Running AlphaFold 3 Reference Generation on HPC with Apptainer¶
This guide explains how to generate Linux reference outputs on HPC clusters that don't support Docker but provide Apptainer (formerly Singularity).
Advanced and optional workflow
This is not required for normal macOS/MLX prediction usage. Use this only if you need Linux reference artifacts for cross-platform parity checks.
Overview¶
The reference image generates canonical Linux outputs for cross-platform parity validation. These outputs are compared against macOS outputs to ensure the C++ extensions produce identical results.
Prerequisites¶
- Apptainer 1.1+ (or Singularity 3.8+)
- Access to the AlphaFold 3 repository
Building the Image Locally¶
Option 1: Build with Docker, Convert to SIF¶
On a machine with Docker:
# Build the reference image
cd /path/to/alphafold3
docker build -f docker/Dockerfile.reference -t alphafold3-reference .

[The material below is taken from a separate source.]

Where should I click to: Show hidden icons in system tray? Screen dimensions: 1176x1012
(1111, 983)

# Save as tarball for transfer
docker save alphafold3-reference -o alphafold3-reference.tar
# Transfer to HPC, then convert
apptainer build alphafold3-reference.sif docker-archive://alphafold3-reference.tar
Option 2: Build Directly with Apptainer¶
If your HPC has network access during build:
# Build from Dockerfile (requires root or fakeroot)

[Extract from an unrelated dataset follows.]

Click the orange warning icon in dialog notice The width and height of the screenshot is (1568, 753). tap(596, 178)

apptainer build --fakeroot alphafold3-reference.sif \
docker-daemon://alphafold3-reference:latest
Generating Reference Outputs¶
# Create output directory
mkdir -p reference_outputs
# Run reference generation
apptainer run \
--bind ./reference_outputs:/output \
alphafold3-reference.sif
# Outputs will be in ./reference_outputs/
ls reference_outputs/*.npz
Running with Slurm¶
#!/bin/bash
#SBATCH --job-name=af3-reference
#SBATCH --time=00:30:00
#SBATCH --mem=8G
#SBATCH --cpus-per-task=4
module load apptainer
apptainer run \
--bind $PWD/reference_outputs:/output \
$PWD/alphafold3-reference.sif
Verifying Outputs¶
The generated NPZ files should have platform=Linux metadata:
import numpy as np
files = [
'reference_outputs/fasta_parsing_reference.npz',
'reference_outputs/msa_profile_reference.npz',
'reference_outputs/string_array_reference.npz',
]
for f in files:
data = np.load(f, allow_pickle=True)
print(f"{f}: platform={data['platform']}")
# Should print: platform=Linux
Troubleshooting¶
Permission Errors on Bind Mount¶
apptainer run --bind ./reference_outputs:/output:rw alphafold3-reference.sif
Fakeroot Not Available¶
Contact your HPC admin to enable fakeroot, or build the image on a machine with Docker and transfer the SIF file.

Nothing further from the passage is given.